American financial services executive

David E. Rutter is an American financial services executive. He is the founder and chief executive of R3, a blockchain technology company, and the founder and owner of LiquidityEdge, a trading platform for US Treasuries.

== Education ==
Rutter received a Bachelor of Science degree in business administration from Villanova University in 1984.

== Career ==
Rutter worked in the electronic broking division at ICAP Plc for ten years, becoming chief executive in 2009. He managed the BrokerTec fixed income and EBS foreign exchange platforms.

Before joining ICAP, he was co-owner and CEO (Americas) of Prebon Yamane. In 1988, Prebon entered into a joint venture with the Chicago Board of Trade that led to the introduction of trading on computer screens.

In 2014, Rutter founded R3, a software developer that built the blockchain platform Corda. The aim of the company was to build blockchain applications for banks to supplement or replace their "creaking" computer systems.

Rutter founded LiquidityEdge in 2015 to provide an alternative trading model for US Treasuries.

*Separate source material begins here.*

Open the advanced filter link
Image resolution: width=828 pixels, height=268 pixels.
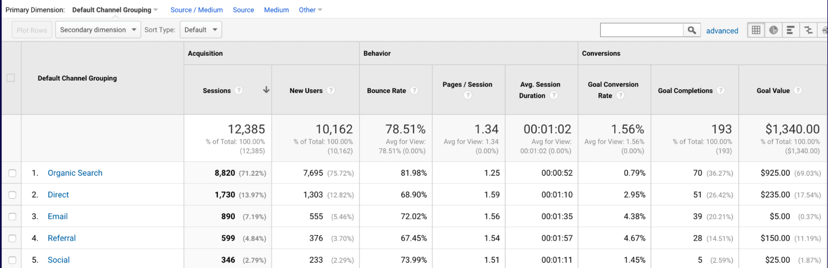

LiquidityEdge was acquired by MarketAxess in November 2019 for $150 million, including $100 million in cash and 146,450 shares of MarketAxess stock.

In 2020, Rutter launched LedgerEdge, a company that uses blockchain technology to digitise corporate bond trading.

In 2025, R3 made an agreement to link Corda to the Solana blockchain. This would create a way for its banking clients to create crypto tokens and trade global stocks, bonds and funds. Rutter welcomed the changed attitude to blockchain of the Trump presidency, saying that R3 would expand in the US after focusing on more regulated markets in other countries.